>>>

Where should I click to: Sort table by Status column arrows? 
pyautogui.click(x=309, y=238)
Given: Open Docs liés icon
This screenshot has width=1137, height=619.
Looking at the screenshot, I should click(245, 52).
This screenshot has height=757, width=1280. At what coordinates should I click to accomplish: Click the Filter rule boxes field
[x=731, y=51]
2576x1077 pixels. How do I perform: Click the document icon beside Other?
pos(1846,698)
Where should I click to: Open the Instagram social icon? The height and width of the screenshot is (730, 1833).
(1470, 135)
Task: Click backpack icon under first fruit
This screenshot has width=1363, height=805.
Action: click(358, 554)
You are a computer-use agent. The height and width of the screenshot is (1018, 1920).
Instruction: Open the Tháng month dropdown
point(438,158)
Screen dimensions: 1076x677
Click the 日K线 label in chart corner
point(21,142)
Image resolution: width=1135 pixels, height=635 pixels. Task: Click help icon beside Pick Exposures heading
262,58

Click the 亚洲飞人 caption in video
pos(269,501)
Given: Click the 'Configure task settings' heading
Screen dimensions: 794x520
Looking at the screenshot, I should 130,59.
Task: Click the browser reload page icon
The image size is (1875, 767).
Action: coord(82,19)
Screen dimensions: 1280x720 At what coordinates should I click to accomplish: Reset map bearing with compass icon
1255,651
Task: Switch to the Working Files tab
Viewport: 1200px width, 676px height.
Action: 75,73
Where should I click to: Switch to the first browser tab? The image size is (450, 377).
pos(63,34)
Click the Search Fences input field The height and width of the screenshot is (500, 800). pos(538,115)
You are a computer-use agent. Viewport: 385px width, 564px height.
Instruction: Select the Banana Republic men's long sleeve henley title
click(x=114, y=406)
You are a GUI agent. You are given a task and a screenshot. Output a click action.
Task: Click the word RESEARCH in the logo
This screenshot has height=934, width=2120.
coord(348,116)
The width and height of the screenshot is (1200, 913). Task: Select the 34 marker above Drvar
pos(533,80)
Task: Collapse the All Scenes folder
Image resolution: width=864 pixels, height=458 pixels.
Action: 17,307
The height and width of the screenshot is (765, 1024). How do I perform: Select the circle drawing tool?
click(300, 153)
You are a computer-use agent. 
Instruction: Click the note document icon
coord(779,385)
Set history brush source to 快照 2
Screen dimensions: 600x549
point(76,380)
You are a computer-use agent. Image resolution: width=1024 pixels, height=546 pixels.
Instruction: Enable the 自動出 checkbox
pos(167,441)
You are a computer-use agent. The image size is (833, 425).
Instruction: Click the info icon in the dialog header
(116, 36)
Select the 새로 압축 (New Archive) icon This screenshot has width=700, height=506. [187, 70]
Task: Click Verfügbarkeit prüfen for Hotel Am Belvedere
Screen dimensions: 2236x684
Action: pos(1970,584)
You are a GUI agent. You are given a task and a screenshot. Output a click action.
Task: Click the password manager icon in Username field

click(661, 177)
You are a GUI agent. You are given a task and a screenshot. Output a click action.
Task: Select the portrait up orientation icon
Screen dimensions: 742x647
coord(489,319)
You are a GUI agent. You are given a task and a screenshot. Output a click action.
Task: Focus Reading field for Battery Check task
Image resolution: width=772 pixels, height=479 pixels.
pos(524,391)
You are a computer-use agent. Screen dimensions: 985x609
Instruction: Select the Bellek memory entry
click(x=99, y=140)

<<<

Out of the entries, report each line that contains the word "computer".

Answer space:
You are a computer-use agent. The height and width of the screenshot is (1018, 1920).
You are a computer-use agent. Viewport: 385px width, 564px height.
You are a computer-use agent. 
You are a computer-use agent. Image resolution: width=1024 pixels, height=546 pixels.
You are a computer-use agent. The image size is (833, 425).
You are a computer-use agent. Screen dimensions: 985x609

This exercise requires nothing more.